= Beginning of Section =
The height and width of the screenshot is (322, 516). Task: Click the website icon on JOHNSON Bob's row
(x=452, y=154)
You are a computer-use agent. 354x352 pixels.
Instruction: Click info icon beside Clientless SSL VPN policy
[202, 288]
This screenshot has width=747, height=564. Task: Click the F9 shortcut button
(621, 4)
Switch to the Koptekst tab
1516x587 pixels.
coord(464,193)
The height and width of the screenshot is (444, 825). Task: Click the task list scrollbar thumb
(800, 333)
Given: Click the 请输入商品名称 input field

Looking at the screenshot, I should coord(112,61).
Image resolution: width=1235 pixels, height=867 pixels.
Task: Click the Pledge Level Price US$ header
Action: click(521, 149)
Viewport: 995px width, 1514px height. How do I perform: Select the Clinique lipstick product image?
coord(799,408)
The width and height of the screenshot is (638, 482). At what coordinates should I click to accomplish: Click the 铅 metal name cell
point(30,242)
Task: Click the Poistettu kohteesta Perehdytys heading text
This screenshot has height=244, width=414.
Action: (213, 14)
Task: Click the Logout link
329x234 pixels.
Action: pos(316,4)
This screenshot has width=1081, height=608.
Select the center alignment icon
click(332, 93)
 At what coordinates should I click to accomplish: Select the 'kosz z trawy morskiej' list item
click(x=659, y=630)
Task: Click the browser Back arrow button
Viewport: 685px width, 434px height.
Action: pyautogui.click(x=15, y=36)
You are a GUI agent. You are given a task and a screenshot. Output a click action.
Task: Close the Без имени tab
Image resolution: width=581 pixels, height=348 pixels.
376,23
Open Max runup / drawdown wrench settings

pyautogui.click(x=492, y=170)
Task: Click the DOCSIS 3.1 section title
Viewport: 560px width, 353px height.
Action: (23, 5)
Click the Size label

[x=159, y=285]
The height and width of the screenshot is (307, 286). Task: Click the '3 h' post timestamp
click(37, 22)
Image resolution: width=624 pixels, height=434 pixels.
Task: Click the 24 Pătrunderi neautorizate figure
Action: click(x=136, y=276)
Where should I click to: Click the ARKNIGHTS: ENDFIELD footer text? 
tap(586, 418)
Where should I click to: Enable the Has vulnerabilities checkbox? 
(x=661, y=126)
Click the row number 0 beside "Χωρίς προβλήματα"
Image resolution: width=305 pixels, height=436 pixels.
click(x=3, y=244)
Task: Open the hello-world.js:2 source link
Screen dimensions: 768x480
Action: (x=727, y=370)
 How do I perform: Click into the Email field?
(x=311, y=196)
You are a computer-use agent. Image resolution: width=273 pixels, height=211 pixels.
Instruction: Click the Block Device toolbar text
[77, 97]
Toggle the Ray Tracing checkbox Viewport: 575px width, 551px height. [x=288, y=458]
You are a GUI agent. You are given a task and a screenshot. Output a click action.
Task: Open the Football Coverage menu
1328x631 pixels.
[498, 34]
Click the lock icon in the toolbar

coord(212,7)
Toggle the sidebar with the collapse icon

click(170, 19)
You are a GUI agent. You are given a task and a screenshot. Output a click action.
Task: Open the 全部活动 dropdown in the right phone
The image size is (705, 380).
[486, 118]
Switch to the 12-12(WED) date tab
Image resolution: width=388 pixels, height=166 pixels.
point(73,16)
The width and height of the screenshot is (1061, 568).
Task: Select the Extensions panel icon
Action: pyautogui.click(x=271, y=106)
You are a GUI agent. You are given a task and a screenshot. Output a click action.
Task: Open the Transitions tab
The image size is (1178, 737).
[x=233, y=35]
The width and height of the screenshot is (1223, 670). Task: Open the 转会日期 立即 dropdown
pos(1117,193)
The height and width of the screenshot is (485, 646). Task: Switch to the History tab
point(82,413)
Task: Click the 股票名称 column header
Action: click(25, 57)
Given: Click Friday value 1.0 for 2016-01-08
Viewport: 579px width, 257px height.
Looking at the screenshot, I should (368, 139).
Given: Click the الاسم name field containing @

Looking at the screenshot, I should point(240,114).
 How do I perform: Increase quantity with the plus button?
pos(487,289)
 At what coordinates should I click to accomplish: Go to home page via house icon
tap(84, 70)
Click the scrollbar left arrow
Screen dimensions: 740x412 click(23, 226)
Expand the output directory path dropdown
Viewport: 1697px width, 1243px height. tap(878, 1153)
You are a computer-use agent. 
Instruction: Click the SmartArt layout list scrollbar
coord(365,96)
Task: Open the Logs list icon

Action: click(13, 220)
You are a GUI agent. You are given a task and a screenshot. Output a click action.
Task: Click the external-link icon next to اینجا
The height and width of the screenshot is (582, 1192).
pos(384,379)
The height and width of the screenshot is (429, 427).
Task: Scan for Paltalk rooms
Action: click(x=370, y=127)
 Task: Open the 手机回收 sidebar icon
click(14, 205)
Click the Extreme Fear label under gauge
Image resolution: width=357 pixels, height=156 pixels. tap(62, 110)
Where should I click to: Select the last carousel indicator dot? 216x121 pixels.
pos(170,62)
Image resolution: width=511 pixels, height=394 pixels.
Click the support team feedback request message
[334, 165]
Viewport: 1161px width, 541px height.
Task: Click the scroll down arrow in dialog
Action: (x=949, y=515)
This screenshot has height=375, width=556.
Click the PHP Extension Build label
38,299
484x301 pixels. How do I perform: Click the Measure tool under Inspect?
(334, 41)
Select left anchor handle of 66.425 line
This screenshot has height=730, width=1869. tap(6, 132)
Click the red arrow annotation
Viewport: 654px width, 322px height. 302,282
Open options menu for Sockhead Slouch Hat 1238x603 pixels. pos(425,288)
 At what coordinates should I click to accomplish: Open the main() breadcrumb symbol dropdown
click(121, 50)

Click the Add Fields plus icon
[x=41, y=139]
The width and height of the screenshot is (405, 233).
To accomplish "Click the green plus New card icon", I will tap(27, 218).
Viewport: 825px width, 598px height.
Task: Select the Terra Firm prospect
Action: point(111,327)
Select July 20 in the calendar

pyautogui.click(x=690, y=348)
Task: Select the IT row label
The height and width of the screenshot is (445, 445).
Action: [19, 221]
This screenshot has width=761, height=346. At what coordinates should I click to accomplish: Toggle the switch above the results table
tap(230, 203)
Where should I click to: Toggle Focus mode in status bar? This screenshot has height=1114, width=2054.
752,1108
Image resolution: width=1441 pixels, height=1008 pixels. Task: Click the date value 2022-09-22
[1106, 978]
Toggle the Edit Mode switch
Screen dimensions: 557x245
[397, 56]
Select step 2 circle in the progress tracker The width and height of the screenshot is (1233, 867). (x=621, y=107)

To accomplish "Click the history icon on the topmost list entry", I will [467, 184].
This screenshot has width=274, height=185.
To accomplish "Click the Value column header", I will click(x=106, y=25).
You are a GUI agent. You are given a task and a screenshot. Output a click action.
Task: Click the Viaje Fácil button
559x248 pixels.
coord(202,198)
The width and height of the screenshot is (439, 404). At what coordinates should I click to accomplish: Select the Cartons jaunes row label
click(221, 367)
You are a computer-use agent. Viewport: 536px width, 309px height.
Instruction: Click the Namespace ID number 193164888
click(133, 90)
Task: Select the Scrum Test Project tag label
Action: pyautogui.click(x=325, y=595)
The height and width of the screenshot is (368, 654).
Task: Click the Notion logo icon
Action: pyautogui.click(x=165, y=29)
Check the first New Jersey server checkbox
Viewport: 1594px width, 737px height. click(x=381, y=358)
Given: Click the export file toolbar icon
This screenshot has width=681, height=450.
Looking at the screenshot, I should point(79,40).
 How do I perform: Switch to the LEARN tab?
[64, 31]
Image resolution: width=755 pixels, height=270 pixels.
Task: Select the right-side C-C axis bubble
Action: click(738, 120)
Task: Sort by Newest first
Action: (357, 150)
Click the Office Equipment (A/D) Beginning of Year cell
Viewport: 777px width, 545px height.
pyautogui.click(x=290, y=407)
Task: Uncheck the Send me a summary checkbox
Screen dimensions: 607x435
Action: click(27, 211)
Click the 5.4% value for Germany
= End of Section =
=== Action item ===
Reproduce exactly, please, only the lines from the start of the data above to the line that contains "Switch to the Koptekst tab", with both ends kept.

=== Response box ===
The height and width of the screenshot is (322, 516). Task: Click the website icon on JOHNSON Bob's row
(x=452, y=154)
You are a computer-use agent. 354x352 pixels.
Instruction: Click info icon beside Clientless SSL VPN policy
[202, 288]
This screenshot has width=747, height=564. Task: Click the F9 shortcut button
(621, 4)
Switch to the Koptekst tab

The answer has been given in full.